• **ABOUT THIS TASK**:
Check each statement below against the abstract on predicting future gene expression profiles. For each, answer yes or no and quote the exact words of the abstract that decide it. 1. EHSCP is trained on 155 datasets and evaluated on 39 test datasets. 2. The hierarchical encoder computes the correlation using 101 PLSTMs. 3. When 8 initial stages were given, EHSCP correctly predicted 128 stages.

══ TEXT FOR ANALYSIS

Prediction of future gene expression profile by analyzing its past variation pattern.

Journal: Gene expression patterns : GEP
PMID:

Abstract

A number of initial Hematopoietic Stem Cells (HSC) are considered in a container that are able to divide into HSCs or differentiate into various types of descendant cells. In this paper, a method is designed to predict an approximate gene expression profile (GEP) for future descendant cells resulted from HSC division/differentiation. First, the GEP prediction problem is modeled into a multivariate time series prediction problem. A novel method called EHSCP (Extended Hematopoietic Stem Cell Prediction) is introduced which is an artificial neural machine to solve the problem. EHSCP accepts the initial sequence of measured GEPs as input and predicts GEPs of future descendant cells. This prediction can be performed for multiple stages of cell division/differentiation. EHSCP considers the GEP sequence as time series and computes correlation between input time series. Two novel artificial neural units called PLSTM (Parametric Long Short Term Memory) and MILSTM (Multi-Input LSTM) are designed. PLSTM makes EHSCP able to consider this correlation in output prediction. Since there exist thousands of time series in GEP prediction, a hierarchical encoder is proposed that computes this correlation using 101 MILSTMs. EHSCP is trained using 155 datasets and is evaluated on 39 test datasets. These evaluations show that EHSCP surpasses existing methods in terms of prediction accuracy and number of correctly-predicted division/differentiation stages. In these evaluations, number of correctly-predicted stages in EHSCP was 128 when as many as 8 initial stages were given.

════
══ RECORDED INFORMATION

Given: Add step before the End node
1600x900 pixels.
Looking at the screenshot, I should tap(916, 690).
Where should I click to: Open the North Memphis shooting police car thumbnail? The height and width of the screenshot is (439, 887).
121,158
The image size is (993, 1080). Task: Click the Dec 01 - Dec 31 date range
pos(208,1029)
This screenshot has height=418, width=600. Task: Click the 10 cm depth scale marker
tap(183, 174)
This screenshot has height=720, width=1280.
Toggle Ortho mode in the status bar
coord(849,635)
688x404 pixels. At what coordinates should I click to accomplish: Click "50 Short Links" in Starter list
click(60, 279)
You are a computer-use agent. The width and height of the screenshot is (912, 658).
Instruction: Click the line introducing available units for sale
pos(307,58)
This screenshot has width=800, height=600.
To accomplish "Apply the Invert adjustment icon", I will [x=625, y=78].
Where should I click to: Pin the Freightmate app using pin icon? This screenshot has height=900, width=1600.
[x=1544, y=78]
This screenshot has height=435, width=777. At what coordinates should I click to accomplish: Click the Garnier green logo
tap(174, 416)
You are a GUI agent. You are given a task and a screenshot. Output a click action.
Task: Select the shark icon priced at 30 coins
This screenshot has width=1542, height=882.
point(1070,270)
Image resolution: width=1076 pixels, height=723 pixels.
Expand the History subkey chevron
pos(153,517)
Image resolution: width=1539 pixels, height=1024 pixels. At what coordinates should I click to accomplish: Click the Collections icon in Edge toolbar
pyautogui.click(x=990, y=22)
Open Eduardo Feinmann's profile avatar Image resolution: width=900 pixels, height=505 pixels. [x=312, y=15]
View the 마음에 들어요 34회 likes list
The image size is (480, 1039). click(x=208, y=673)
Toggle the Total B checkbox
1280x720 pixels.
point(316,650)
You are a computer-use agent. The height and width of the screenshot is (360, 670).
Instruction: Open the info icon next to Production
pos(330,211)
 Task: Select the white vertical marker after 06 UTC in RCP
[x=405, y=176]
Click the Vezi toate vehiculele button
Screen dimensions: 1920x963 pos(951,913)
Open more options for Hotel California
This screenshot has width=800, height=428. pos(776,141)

════

• **COMPLETED EXERCISE**:
1. Yes: "EHSCP is trained using 155 datasets and is evaluated on 39 test datasets."
2. No: "a hierarchical encoder is proposed that computes this correlation using 101 MILSTMs."
3. Yes: "number of correctly-predicted stages in EHSCP was 128 when as many as 8 initial stages were given."